07.12.2017 04:57

Swisscom-Gebäude«Geister-Hochhaus» wird von Künstlern neu belebt

Endlich gehen im dunklen, leerstehenden Swisscom-Hochhaus in Ostermundingen wieder die Lichter an: Künstler dürfen das Gebäude zwischennutzen.

von
nla

Das leerstehende ehemalige Swisscom-Gebäude wird für in den nächsten Jahren als Kulturzentrum für Kunstprojekte dienen.

Das markante Hochhaus kennen die Berner als Swisscom-Gebäude – und es ist ein Geisterhaus, denn es steht seit 2014 leer. Doch nun hauchen Künstler dem gruseligen, 19-stöckigen Betonklotz neues Leben ein.

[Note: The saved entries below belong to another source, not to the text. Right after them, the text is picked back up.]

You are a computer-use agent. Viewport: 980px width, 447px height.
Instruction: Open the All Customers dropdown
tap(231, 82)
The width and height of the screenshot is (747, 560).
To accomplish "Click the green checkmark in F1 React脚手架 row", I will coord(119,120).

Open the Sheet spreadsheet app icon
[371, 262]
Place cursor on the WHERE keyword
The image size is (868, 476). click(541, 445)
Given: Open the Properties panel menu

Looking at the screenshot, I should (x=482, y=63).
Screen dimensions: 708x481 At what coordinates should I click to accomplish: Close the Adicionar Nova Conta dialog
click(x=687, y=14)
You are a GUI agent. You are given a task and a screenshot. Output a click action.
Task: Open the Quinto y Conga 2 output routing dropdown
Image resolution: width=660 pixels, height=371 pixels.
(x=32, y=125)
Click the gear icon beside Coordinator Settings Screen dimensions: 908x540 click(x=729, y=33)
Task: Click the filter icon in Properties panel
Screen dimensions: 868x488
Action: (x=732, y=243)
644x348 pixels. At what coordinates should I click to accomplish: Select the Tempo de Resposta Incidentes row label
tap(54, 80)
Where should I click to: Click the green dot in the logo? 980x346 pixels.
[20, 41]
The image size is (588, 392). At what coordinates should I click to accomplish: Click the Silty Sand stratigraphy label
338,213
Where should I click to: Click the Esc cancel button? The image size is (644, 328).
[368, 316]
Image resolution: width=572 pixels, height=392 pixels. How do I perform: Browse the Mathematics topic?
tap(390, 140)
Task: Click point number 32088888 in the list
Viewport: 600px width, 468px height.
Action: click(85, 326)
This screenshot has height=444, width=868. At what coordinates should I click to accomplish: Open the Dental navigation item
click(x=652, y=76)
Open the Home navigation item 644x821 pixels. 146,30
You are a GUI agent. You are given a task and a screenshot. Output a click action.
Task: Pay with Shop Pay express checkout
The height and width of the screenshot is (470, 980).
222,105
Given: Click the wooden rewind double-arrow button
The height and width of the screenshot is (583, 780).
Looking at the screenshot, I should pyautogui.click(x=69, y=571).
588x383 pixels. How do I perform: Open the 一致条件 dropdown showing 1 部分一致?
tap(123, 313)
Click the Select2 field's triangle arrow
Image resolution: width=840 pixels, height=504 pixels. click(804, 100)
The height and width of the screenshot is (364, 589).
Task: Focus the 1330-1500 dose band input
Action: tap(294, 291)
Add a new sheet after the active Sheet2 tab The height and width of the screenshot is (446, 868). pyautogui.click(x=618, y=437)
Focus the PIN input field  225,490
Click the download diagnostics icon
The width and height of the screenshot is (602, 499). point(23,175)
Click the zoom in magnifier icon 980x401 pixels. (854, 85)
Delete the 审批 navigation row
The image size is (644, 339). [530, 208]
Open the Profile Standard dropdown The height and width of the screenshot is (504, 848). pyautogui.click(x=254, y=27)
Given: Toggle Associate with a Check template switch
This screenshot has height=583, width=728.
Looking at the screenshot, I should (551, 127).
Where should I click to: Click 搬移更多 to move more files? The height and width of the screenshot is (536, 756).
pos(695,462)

Da die Räumlichkeiten erst in zwei bis drei Jahren wieder vermietet werden, hat die Verwaltung beschlossen, das Haus zwischenzeitlich für Künstler, Musiker und Veranstalter und deren Projekte zur Verfügung zu stellen.

Inspirierende Räume

Das Interesse ist gross: Seit der offiziellen Ausschreibung haben sich bereits 93 Interessenten angemeldet. Ob Kunstausstellungen, Bandauftritte oder sogar kleinere Festivals – die Eigentümer setzen den Künstlern in Sachen Kreativität keine Grenzen. «Wir möchten einzigartigen Shows mit der Zwischennutzung der Fläche eine einmalige Chance bieten», sagt Architekt Dierk Harte.

Begeistert ist auch Peter Kraut, Verantwortlicher der Hochschule für Künste und Musik: «Das Hochhaus weckt sofort Fantasien», sagt er. Auch Kraut packte die Chance, leerstehende Räumlichkeiten für die Projekte seiner Studenten zu nutzen. Diese erhalten somit die Möglichkeit, sich in einem Atelier mit wunderschönem Ausblick auf Bern inspirieren zu lassen. «Für eine Hochschule ist das eine Chance, ganz neue Projekterfahrungen zu sammeln», so Kraut.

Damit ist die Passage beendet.